A l’ULiège, Christelle Kiehm, conseillère au service qualité de vie des étudiants a été surprise d’apprendre que des internautes proposent aux étudiants de réaliser leurs travaux contre rémunération. Récemment, un étudiant ayant utilisé ce procédé « clé sur porte » s’est retrouvé devant la commission disciplinaire. « On ne sait pas qui est derrière cette vente. On a repéré qu’il s’agissait d’un travail acheté sur Internet parce qu’il y comportait des erreurs de traduction et des coquilles scientifiques. »

Dans ce cas-là comme dans d’autres, lorsque l’enseignant a acquis la conviction que l’étudiant a triché, il est libre de limiter la sanction à une décision pédagogique, attribuer un zéro par exemple, ou d’en informer le rectorat. La procédure peut alors déboucher sur des sanctions disciplinaires allant de l’admonition à l’exclusion. Le choix laissé au professeur de porter ou non les faits à la connaissance du recteur a pour conséquence qu’aucune statistique fiable sur le nombre de plagiats constatés ne peut être fournie. Difficile, dès lors, de juger de l’ampleur réelle du phénomène.

Open data sauce plagiat

Revenons-en à notre universitaire lambda soupçonnée d’avoir sciemment siphonné des extraits. Convoqué devant le recteur et les autres membres de la commission, il sera amené à exposer ses arguments. Pour préparer sa défense, il a le droit de consulter son dossier avant l’entrevue et peut faire appel au service juridique de la Fédération des étudiants francophones (FEF) ou aux différents conseils d’étudiants. Le jour de l’entrevue, il pourra être accompagné d’un de ces représentants ou d’une autre personne de son choix. « Tout dépend des cas, bien entendu, mais il n’est pas rare qu’après l’audition, les charges soient diminuées ou abandonnées« , relève Chems Mabrouk, présidente de la FEF. Si la sanction tombe, un éventuel recours pourra être introduit auprès du Conseil d’Etat.

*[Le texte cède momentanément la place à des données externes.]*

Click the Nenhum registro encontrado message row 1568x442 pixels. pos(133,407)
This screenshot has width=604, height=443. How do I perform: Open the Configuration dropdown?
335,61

Il n’est pas rare qu’après l’audition, les charges soient diminuées ou abandonnées. » – Chems Mabrouk, Fédération des étudiants francophones.

Pour éviter de devoir en arriver là, les établissements tablent sur des campagnes d’information destinées à dissuader leurs étudiants de jouer au copiste. A Liège, décrit Christelle Kiehm, les étudiants de première année sont invités, lorsqu’ils naviguent sur le site de l’université, à participer à un quiz sur le plagiat reprenant différentes situations. Dans certaines facultés, comme en droit par exemple, les règles conventionnelles régissant la manière dont il convient de se référer aux sources sont enseignées dans un cours de méthodologie.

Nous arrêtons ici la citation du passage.